*** Opening of Dataset excerpts ***

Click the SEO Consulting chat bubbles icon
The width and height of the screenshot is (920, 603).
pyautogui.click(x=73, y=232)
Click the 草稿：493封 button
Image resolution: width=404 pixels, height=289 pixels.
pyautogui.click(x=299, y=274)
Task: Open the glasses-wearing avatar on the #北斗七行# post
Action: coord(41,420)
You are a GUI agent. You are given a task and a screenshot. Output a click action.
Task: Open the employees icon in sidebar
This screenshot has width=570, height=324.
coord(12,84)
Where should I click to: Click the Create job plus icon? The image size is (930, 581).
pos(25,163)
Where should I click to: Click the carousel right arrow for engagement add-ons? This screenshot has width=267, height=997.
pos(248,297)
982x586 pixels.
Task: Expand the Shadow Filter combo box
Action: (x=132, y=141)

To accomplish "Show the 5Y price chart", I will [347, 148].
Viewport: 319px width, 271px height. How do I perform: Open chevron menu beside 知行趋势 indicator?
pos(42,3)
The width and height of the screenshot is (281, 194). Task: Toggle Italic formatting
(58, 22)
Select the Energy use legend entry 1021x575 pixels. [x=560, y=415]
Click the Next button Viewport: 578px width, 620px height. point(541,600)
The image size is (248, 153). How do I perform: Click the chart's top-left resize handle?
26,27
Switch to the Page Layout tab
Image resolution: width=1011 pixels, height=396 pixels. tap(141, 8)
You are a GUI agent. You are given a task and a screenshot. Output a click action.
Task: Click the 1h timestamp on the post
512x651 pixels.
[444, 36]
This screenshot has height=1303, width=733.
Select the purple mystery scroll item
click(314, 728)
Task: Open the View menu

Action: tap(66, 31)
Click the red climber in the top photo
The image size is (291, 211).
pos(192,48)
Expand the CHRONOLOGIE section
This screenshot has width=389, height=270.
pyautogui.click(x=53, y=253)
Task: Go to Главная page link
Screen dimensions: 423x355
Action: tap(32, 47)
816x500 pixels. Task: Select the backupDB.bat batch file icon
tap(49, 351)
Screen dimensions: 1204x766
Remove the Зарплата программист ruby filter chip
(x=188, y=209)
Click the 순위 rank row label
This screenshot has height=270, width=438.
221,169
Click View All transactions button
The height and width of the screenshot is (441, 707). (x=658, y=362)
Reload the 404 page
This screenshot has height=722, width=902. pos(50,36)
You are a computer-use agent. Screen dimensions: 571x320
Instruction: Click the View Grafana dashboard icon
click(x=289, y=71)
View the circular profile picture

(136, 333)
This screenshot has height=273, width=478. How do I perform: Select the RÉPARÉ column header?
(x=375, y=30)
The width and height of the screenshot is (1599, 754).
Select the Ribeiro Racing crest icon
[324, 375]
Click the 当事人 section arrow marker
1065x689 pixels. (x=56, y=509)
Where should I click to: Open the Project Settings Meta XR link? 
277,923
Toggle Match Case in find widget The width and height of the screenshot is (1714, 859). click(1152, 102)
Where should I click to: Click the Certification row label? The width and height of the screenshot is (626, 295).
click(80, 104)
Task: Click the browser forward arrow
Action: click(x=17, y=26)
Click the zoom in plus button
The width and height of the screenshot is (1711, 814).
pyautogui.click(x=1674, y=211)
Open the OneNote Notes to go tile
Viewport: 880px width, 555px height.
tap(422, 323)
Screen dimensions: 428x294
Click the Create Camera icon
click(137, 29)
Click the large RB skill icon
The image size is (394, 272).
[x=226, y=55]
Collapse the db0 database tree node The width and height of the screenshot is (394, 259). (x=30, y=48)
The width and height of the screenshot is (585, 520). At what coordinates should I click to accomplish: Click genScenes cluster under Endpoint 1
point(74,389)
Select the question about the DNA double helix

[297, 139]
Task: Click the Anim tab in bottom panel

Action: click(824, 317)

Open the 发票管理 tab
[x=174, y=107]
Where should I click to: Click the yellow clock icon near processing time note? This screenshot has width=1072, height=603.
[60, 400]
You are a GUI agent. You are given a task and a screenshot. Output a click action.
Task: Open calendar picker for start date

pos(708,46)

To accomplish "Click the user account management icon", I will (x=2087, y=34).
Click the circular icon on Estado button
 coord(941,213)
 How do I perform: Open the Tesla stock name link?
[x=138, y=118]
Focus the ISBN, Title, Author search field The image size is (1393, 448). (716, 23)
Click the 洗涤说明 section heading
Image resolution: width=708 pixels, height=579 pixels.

*** Close of Dataset excerpts ***

▸ Brief:
Keeping every character as it is, restate the lines above that run from the line with "Instruction: Click the" through the line with "The width and height of the screenshot is (1599, 754).", both included, and nothing else.

▸ Answer space:
Instruction: Click the View Grafana dashboard icon
click(x=289, y=71)
View the circular profile picture

(136, 333)
This screenshot has height=273, width=478. How do I perform: Select the RÉPARÉ column header?
(x=375, y=30)
The width and height of the screenshot is (1599, 754).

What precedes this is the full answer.